WHAT YOU SHOULD DO
What is needed is an exact retyping of each entry, pictures excluded.

SUPPLIED MATERIAL
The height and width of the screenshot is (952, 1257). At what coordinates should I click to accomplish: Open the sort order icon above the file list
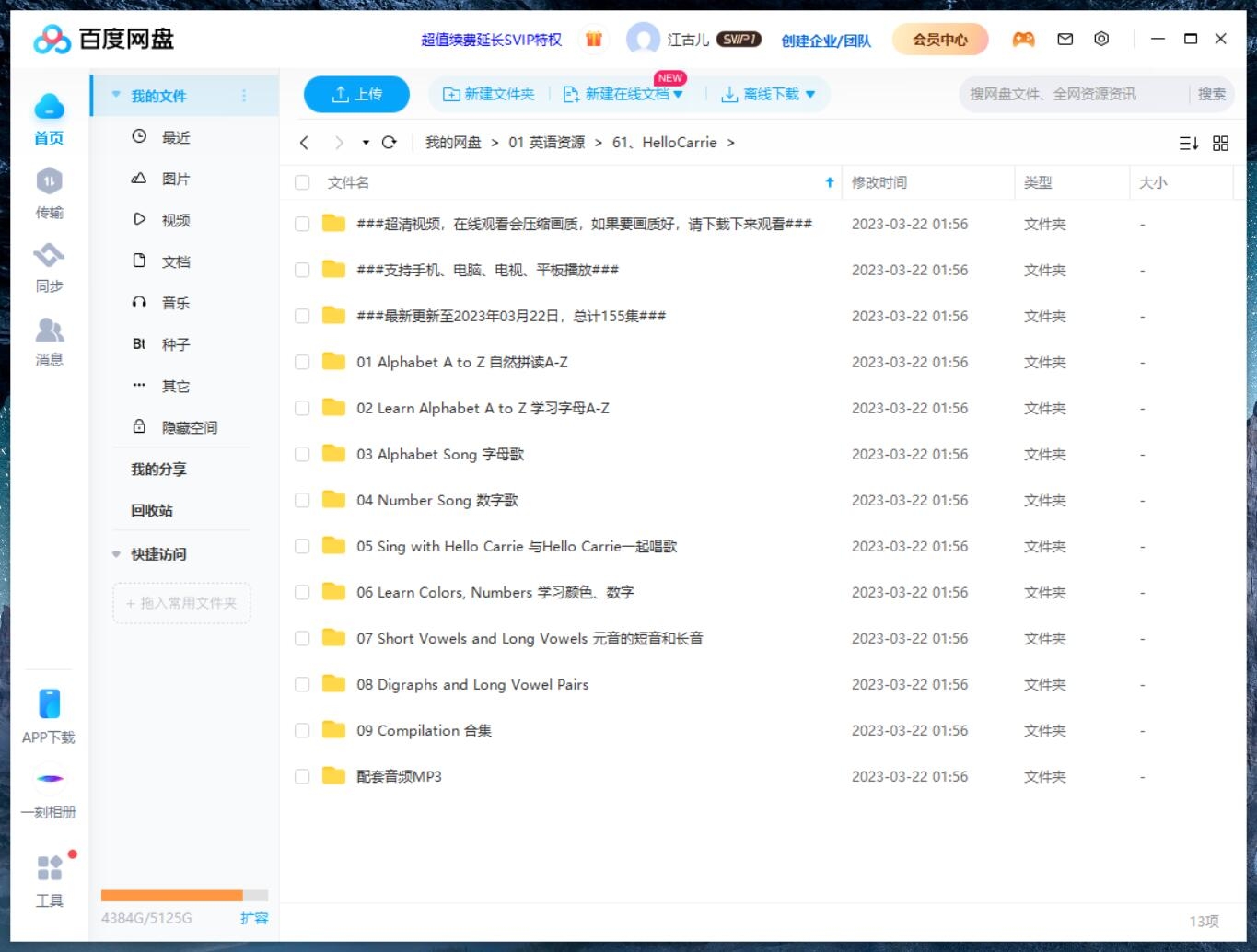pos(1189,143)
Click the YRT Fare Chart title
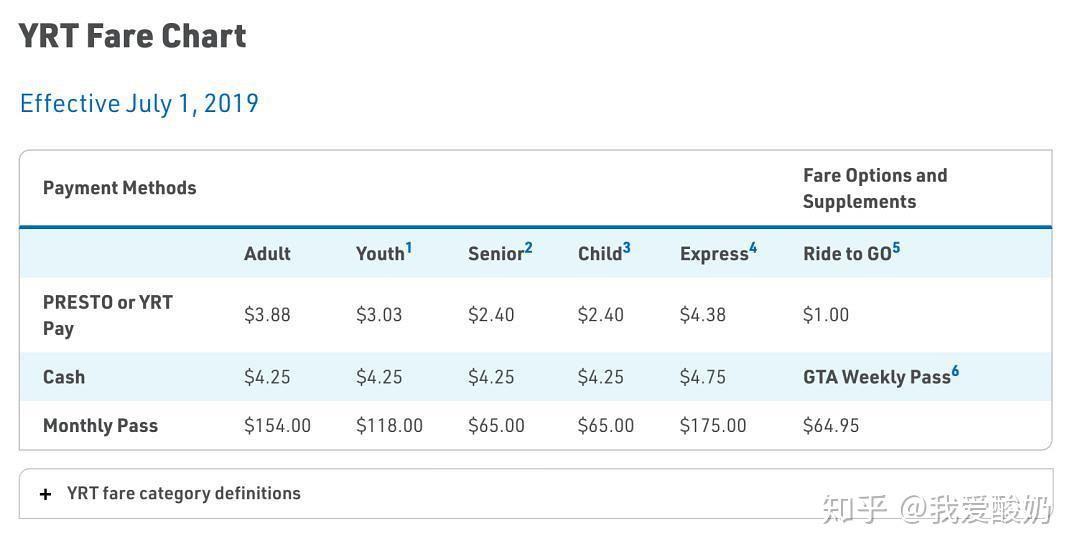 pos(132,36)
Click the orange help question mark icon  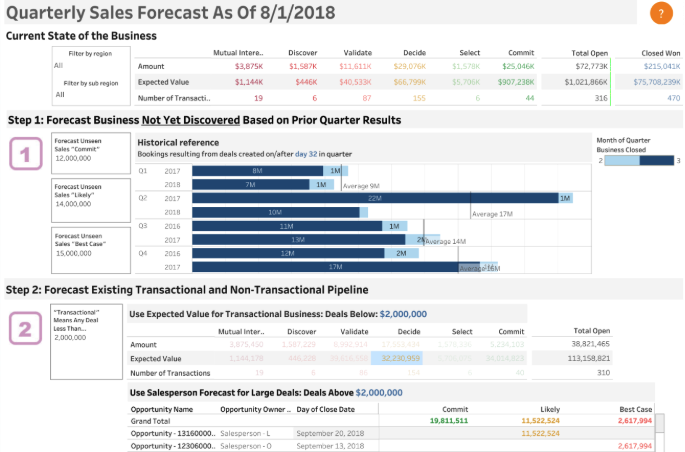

PROBLEM SOLUTION
The height and width of the screenshot is (952, 1257). At what coordinates should I click to accomplish: Open the sort order icon above the file list
pos(1189,143)
Click the YRT Fare Chart title
 pos(132,36)
Click the orange help question mark icon  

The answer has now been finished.